Rusya’da İran Kültür Haftası Başladı

İran İslam Cumhuriyeti Kültür Haftası açılış programı 3 Eylül Pazartesi günü Rusya’da, İran Büyükelçisi ve İslami Kültür ve İletişim Kurumu Başkanının konuşmalarıyla başladı. İran’ın Rusya Büyükelçisi Mehdi Senayi konuşmasında önümüzdeki günlerde her iki ülkenin üst düzey makamları siyasi ve ekonomik ilişkilerin geliştirilmesi için toplantılar teşkil edeceklerini, kültürel programların amacının da her iki milletin birbirlerini yakından tanıması ve bu surette ilişkilerini güçlendirmelerine imkân sağlaması olduğunu belirtti. Programda katılımcılar arasında yer alan İran İslami Kültür ve İletişim Kurumu Başkanı Ebuzer İbrahimi’nin konuşmasında İran ve Rusya arasındaki kültürel ilişkinin derinliğini vurgulayan sözleri ön plandaydı. İbrahimi buna örnek olarak yaklaşık 200 yıl önce ilk Farsça kitabın Rusçaya tercümesinin yapıldığını ve bir asır önce de İran’da ilk Rusça kitapların Farsçaya tercümelerinin yapılmaya başlanmış olduğunu söyledi. Açılış töreninde iki ülkenin kültürel etkileşimini artıran kurumların takdir edilmesi de programın önemli yönlerinden biriydi. Bu minvalde Rusya Bilimler Akademisi Şarkiyat Araştırmaları Enstitüsü Başkanı Vitali Nao Mekin, Ermitaj Müzesi Müdürü Mihail Barisviç Petrovski ve Rusya El Yazmaları Enstitüsü Başkanı Vladimir Sergoviç Malişef temsil ettikleri kurumların Rusya halkına İran sanatı ve kültürünü tanıtmak adına değerli faaliyetlerinden dolayı tebrik edildiler. İran İslam Cumhuriyeti Kültür Haftası’nın, Rusya’nın Moskova ve Ufa kentlerinde, 3 – 9 Eylül tarihleri arasında devam etmesi planlanmaktadır. Program; Rusya’daki İran Büyükelçiliği ve Kültür Müsteşarlığı, İran İslami Kültür ve İletişim Kurumu ve Rusya Kültür Bakanlığı’nın iş birliği ile düzenlenmektedir. Kültür Haftası boyunca geleneksel İran müziği, el sanatları, mutfak ve yemek kültürü gibi öğeleri Rus ziyaretçilere tanıtan sergiler ve organizasyonlar icra edilecektir. Bunun yanında İran filmlerinden birkaç filmlik seçki de Rus seyircilerin gösterimine sunulacaktır.

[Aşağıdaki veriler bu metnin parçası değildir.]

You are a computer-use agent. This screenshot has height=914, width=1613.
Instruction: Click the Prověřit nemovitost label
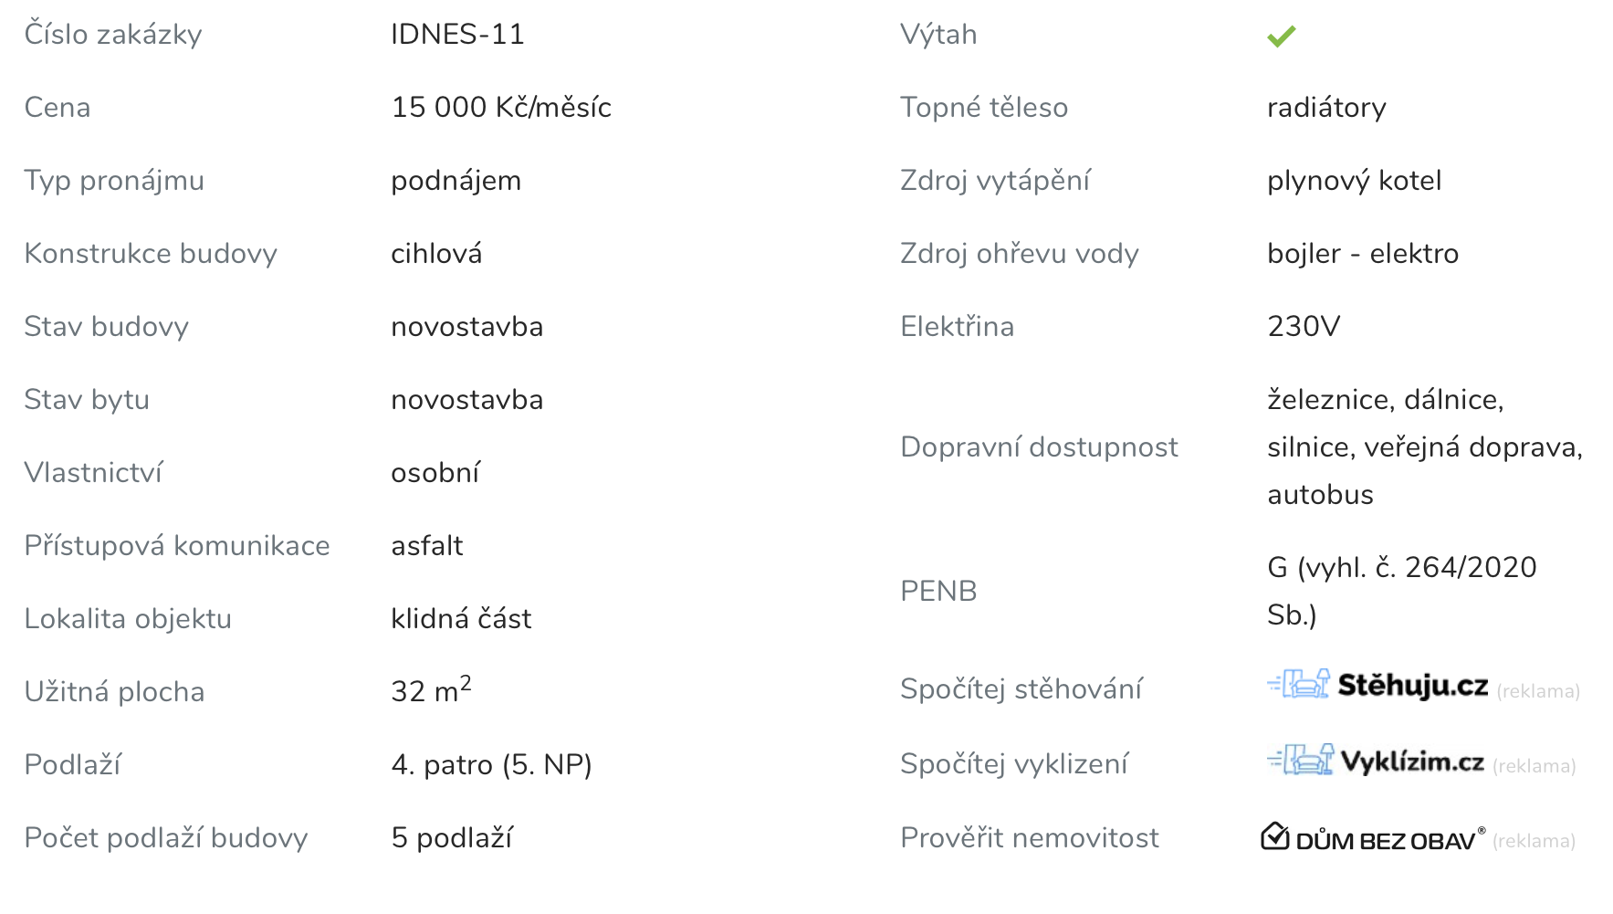1029,838
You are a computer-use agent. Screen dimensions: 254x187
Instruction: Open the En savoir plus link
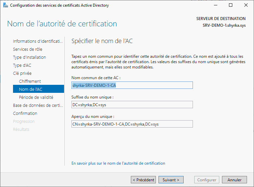tap(118, 163)
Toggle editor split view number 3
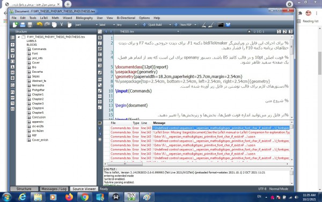Viewport: 322px width, 202px height. tap(290, 32)
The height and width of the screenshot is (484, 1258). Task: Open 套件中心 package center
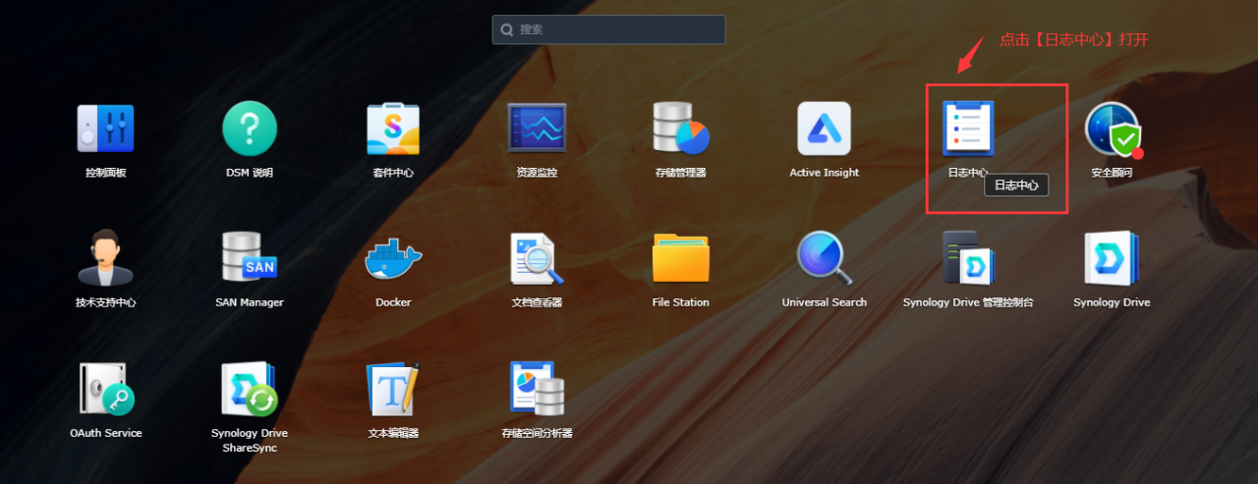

400 Bin Kişi Huzistan’dan Kuzeydeki Kentlere Göç Etti

Tahran Milletvekili Pervane Salahşuri, 5 Eylül Çarşamba günü meclisteki konuşmasında geçtiğimiz son birkaç yıl içerisinde 400 bin kişinin Huzistan’ı terk ederek daha kuzeyde yer alan bölgelere göç ettiklerini belirtti. Bu göçlerin devam etmekte olduğunu söyleyen Tahran Milletvekili göçün bölgedeki toplumsal dokuyu değiştirdiğini de sözlerine ekledi. Salahşuri, Huzistan’ın 4 milyon 700 bin nüfusa sahip olduğunu ve 400 bin kişinin göçü dikkate alınırsa bu eyalet nüfusunun neredeyse %10’una yakın kişinin göç etmiş olduğu anlamına geleceğini söyledi.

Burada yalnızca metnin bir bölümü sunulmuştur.